On se souvient de l’échec cuisant de la Société des Nations, créée à la suite de la 1re guerre mondiale en 1919 et dissoute en 1946 au profit d’une nouvelle instance, l’Organisation des Nations Unies, qui existe toujours, mais montre ses limites, faute d’un accord global sur sa légitimité et ses prises de position. Entre-temps, il y a eu la guerre froide, qui a permis de « geler » les positions des deux blocs issus de l’après-guerre, et d’empêcher l’extension de conflits plus localisés, souvent les soubresauts d’une décolonisation inévitable. Du fait même de son organisation, et compte tenu du droit de véto octroyé à certains pays, dont nous faisons partie, l’ONU s’est condamnée à subir l’impuissance et l’incapacité à régler les conflits entre ses états membres. Les résolutions de l’Assemblée générale demeurent lettre morte, car les pays visés se refusent à les appliquer, tandis que les discussions au Conseil de Sécurité n’aboutissent que très rarement à un accord à la faveur d’une abstention de l’un ou l’autre des membres permanents. En pratique, l’ONU n’est plus guère qu’une coquille vide, où l’on se contente de débattre, tandis que les décisions se prennent ailleurs.

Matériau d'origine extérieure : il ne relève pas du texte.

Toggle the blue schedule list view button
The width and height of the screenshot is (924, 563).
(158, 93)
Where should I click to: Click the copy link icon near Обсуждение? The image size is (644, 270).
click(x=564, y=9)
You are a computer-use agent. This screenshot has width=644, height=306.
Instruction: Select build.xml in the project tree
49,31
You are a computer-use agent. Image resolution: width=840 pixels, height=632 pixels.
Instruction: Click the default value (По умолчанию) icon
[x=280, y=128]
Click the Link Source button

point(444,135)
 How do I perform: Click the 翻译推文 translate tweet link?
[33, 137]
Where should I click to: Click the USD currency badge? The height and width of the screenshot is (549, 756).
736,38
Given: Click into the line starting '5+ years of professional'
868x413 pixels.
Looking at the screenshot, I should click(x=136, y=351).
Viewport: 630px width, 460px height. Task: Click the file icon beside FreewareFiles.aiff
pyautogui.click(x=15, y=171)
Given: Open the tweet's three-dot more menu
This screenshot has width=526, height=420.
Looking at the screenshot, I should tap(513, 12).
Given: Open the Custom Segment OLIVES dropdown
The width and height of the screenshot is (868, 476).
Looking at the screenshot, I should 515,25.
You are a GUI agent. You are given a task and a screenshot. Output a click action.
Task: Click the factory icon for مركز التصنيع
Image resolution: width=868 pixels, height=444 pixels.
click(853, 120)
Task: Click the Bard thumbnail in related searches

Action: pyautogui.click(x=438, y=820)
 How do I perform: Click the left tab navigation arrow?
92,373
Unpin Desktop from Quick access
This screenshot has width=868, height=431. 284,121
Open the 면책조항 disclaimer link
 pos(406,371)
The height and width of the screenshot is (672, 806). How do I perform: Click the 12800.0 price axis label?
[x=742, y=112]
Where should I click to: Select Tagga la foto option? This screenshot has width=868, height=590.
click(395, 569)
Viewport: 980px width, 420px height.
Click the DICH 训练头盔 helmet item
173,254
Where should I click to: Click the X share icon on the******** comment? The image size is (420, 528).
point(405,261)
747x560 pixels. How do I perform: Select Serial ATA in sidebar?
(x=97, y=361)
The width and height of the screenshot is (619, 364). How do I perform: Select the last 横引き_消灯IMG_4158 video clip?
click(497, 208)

Les deux conflits majeurs, Gaza et l’Ukraine sont suspendus à la position de l’administration américaine, qui marche sur des œufs en raison de la perspective électorale, qui pourrait ramener Donald Trump au pouvoir. Poutine joue clairement la montre en tablant sur un quitte ou double selon les résultats de l’élection de novembre prochain. Et Netanyahou est prêt à se battre jusqu’au dernier palestinien, sachant que l’allié américain, qu’il soit démocrate ou républicain, ne prendra jamais le risque de lui couper l’approvisionnement militaire dont il a besoin pour réprimer les soulèvements qu’il contribue à générer en refusant toute négociation en vue d’une paix durable. L’équilibre géostratégique de la planète est dépendant d’une poignée de citoyens américains qui peuvent faire basculer un état incertain dans un camp ou dans l’autre pour des raisons généralement très locales, ou pour un avantage à court terme. Nous sommes assez loin de l’idéal des mousquetaires, « un pour tous, tous pour un », qui aurait pu inspirer les instances à vocation universaliste pour essayer de régler pacifiquement les conflits.